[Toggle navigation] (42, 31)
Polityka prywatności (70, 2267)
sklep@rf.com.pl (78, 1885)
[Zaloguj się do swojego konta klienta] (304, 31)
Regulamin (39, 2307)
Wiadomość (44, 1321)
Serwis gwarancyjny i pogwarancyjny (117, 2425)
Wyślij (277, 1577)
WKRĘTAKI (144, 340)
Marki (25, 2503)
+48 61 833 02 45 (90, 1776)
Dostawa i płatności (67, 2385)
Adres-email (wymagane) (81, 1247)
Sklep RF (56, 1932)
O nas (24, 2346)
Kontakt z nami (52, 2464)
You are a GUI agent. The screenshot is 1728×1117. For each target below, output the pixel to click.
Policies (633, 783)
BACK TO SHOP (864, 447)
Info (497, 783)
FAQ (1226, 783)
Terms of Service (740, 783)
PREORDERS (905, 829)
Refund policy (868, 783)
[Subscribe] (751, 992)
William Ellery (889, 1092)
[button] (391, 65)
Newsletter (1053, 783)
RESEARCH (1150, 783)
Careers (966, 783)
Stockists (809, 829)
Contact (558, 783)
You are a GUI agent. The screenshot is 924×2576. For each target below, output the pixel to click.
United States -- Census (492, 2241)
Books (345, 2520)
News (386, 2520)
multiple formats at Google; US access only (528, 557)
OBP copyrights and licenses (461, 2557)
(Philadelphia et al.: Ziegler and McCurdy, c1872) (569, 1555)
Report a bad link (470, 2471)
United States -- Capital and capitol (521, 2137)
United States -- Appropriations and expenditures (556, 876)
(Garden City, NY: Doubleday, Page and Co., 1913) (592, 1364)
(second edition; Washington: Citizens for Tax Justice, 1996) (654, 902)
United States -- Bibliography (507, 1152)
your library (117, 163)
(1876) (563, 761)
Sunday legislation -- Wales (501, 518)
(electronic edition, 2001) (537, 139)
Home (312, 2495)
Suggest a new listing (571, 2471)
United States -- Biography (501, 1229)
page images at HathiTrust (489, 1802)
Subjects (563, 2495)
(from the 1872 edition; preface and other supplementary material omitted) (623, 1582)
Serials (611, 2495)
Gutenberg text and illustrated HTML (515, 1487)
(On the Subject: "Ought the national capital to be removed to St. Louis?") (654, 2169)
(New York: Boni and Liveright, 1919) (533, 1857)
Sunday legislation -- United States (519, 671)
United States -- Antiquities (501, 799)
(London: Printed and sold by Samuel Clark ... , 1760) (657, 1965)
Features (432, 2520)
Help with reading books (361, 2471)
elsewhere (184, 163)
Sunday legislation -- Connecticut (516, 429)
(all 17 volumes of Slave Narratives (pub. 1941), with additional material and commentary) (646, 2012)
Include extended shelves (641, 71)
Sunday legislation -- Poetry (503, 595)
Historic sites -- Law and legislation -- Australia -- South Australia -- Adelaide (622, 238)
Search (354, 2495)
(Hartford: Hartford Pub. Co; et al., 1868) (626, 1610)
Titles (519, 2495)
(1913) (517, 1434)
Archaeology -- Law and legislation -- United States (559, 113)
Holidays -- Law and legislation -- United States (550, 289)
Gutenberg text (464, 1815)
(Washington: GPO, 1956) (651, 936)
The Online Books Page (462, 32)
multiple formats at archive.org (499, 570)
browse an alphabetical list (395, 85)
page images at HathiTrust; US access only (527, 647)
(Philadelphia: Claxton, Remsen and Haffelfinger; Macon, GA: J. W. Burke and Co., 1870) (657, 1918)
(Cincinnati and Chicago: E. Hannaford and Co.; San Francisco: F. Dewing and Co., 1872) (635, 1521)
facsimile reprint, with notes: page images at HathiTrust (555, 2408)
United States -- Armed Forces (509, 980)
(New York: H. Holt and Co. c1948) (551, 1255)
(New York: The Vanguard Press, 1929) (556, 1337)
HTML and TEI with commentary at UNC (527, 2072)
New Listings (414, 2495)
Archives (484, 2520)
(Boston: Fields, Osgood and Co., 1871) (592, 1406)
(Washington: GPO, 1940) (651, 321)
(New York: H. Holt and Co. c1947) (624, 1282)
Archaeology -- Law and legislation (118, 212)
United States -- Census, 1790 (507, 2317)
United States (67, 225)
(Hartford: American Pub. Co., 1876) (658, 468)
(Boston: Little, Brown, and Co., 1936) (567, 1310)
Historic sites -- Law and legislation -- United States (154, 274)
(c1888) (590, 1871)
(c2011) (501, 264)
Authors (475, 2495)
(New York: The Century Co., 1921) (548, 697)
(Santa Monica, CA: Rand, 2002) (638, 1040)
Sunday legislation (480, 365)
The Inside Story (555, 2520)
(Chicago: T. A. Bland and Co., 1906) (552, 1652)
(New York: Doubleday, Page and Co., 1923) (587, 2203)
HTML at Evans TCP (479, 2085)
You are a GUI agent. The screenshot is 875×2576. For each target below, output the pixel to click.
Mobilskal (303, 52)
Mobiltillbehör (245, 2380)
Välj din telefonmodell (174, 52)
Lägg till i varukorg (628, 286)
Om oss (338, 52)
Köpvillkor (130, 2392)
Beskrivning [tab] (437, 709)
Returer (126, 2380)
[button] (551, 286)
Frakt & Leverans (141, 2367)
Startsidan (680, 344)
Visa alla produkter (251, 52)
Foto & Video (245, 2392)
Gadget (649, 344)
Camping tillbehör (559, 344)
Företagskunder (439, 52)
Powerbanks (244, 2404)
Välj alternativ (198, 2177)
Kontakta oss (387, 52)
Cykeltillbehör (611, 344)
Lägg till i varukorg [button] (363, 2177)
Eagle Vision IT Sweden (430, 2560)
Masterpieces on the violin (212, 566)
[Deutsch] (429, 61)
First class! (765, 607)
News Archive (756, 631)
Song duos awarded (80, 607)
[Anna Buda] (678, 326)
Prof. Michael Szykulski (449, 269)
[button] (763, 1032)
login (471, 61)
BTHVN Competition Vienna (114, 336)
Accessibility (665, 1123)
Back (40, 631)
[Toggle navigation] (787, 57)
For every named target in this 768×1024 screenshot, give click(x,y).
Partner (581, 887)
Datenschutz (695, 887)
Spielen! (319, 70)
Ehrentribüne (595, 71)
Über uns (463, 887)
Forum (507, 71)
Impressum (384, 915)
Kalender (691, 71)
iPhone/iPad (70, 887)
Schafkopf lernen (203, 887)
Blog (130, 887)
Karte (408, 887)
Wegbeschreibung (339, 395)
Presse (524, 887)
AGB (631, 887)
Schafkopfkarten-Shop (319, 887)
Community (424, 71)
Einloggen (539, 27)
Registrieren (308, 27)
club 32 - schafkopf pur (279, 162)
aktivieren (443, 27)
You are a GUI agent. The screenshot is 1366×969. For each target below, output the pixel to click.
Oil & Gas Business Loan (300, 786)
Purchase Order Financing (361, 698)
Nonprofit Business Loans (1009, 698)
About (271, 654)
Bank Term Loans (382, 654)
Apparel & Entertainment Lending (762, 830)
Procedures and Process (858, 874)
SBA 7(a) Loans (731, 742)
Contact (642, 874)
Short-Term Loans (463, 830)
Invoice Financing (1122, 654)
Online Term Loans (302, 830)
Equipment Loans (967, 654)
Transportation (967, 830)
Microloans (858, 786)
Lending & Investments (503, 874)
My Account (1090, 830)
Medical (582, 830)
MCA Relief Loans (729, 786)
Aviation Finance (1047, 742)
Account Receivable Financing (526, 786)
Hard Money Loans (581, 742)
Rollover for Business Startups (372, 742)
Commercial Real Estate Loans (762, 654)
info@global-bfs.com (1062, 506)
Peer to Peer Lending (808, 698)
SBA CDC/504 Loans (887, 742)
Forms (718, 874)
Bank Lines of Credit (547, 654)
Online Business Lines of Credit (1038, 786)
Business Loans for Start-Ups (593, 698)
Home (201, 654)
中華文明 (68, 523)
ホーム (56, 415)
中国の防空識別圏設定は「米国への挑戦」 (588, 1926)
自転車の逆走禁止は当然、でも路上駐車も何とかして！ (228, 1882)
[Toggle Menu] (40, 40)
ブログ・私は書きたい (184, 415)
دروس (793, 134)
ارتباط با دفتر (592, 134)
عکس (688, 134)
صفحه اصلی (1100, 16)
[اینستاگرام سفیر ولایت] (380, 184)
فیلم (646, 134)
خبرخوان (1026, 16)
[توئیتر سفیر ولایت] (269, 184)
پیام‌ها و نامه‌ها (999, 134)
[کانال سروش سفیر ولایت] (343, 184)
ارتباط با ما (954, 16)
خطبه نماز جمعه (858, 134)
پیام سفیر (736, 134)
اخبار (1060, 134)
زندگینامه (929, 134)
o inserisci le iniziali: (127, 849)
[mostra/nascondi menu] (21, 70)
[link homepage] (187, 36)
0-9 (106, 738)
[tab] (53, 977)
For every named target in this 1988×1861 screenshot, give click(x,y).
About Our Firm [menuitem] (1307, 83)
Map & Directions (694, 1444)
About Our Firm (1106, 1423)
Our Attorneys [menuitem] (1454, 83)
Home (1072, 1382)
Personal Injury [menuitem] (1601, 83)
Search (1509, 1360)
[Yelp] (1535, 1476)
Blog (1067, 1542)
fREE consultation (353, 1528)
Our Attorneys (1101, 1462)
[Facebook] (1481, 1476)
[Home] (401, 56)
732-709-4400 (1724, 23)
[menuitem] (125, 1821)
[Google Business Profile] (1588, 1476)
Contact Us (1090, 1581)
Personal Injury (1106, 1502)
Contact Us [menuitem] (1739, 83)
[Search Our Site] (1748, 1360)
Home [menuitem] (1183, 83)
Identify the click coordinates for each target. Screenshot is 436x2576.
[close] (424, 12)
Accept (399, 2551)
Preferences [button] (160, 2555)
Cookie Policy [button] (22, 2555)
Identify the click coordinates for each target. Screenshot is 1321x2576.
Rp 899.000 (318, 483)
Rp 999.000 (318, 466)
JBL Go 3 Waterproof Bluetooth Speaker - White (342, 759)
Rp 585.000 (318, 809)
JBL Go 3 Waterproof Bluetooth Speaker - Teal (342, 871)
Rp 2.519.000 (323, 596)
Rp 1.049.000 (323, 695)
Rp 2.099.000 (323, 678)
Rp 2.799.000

----------------------------------------

Return, with no change at all, every line in the entries above from the line containing "(Chicago: T. A." through the line containing "Kalender (691, 71)".

(Chicago: T. A. Bland and Co., 1906) (552, 1652)
(New York: Doubleday, Page and Co., 1923) (587, 2203)
HTML at Evans TCP (479, 2085)
You are a GUI agent. The screenshot is 875×2576. For each target below, output the pixel to click.
Mobilskal (303, 52)
Mobiltillbehör (245, 2380)
Välj din telefonmodell (174, 52)
Lägg till i varukorg (628, 286)
Om oss (338, 52)
Köpvillkor (130, 2392)
Beskrivning [tab] (437, 709)
Returer (126, 2380)
[button] (551, 286)
Frakt & Leverans (141, 2367)
Startsidan (680, 344)
Visa alla produkter (251, 52)
Foto & Video (245, 2392)
Gadget (649, 344)
Camping tillbehör (559, 344)
Företagskunder (439, 52)
Powerbanks (244, 2404)
Välj alternativ (198, 2177)
Kontakta oss (387, 52)
Cykeltillbehör (611, 344)
Lägg till i varukorg [button] (363, 2177)
Eagle Vision IT Sweden (430, 2560)
Masterpieces on the violin (212, 566)
[Deutsch] (429, 61)
First class! (765, 607)
News Archive (756, 631)
Song duos awarded (80, 607)
[Anna Buda] (678, 326)
Prof. Michael Szykulski (449, 269)
[button] (763, 1032)
login (471, 61)
BTHVN Competition Vienna (114, 336)
Accessibility (665, 1123)
Back (40, 631)
[Toggle navigation] (787, 57)
For every named target in this 768×1024 screenshot, give click(x,y).
Partner (581, 887)
Datenschutz (695, 887)
Spielen! (319, 70)
Ehrentribüne (595, 71)
Über uns (463, 887)
Forum (507, 71)
Impressum (384, 915)
Kalender (691, 71)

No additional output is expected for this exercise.